Available records -

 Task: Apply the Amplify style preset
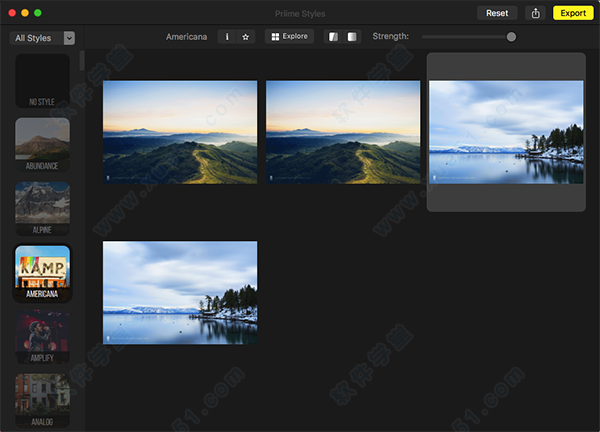pos(42,336)
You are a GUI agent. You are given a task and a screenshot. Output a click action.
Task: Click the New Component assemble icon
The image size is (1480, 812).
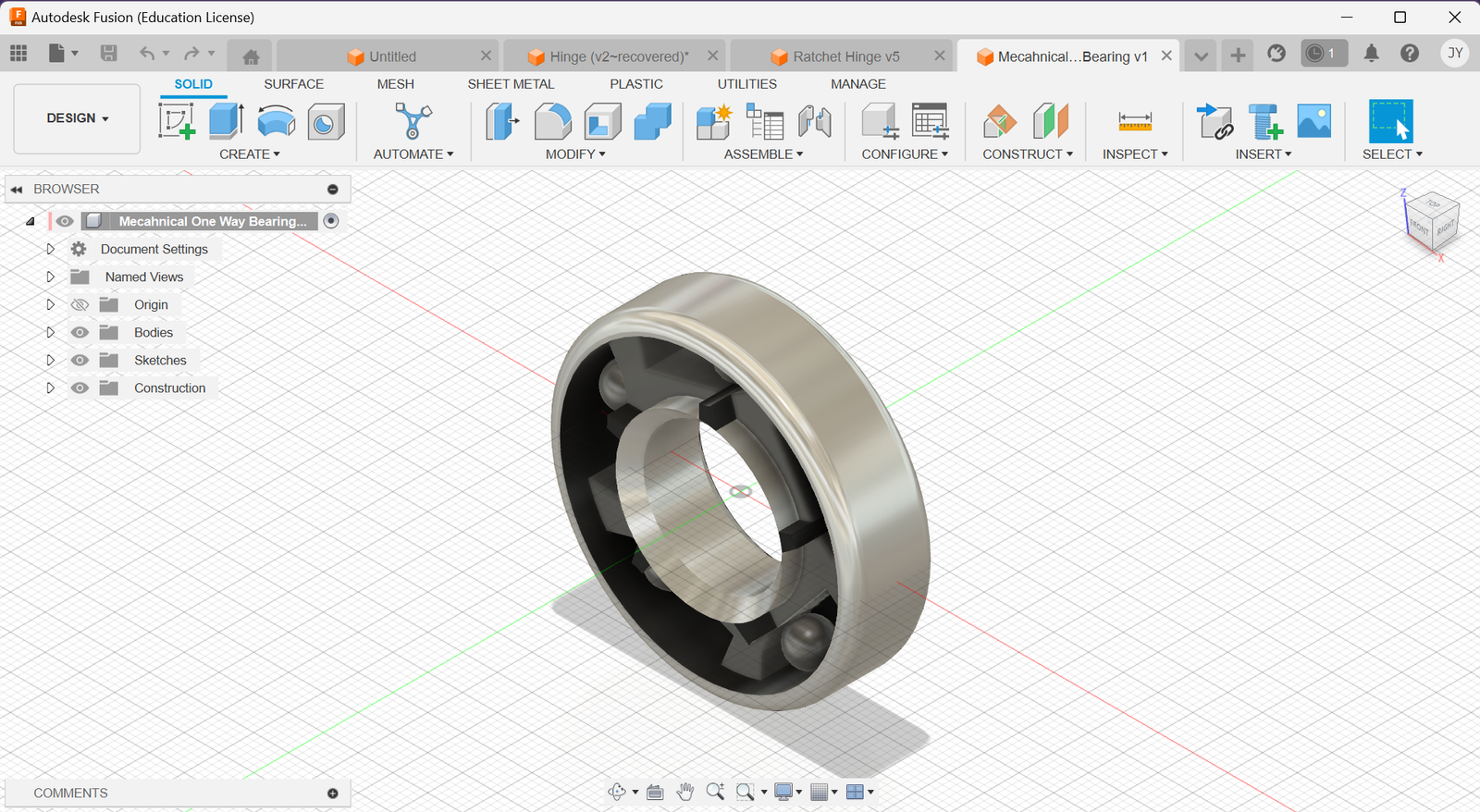713,121
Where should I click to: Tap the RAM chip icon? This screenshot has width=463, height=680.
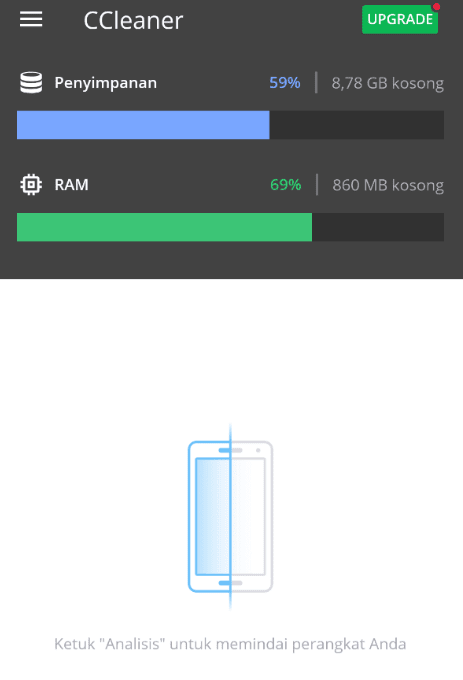[x=31, y=185]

Exercise - Pictures stay out; copy every entry above exactly.

Exercise result -
 Task: Apply the Amplify style preset
pos(42,336)
You are a GUI agent. You are given a task and a screenshot. Output a click action.
Task: Click the New Component assemble icon
The image size is (1480, 812).
713,121
Where should I click to: Tap the RAM chip icon? This screenshot has width=463, height=680.
[x=31, y=185]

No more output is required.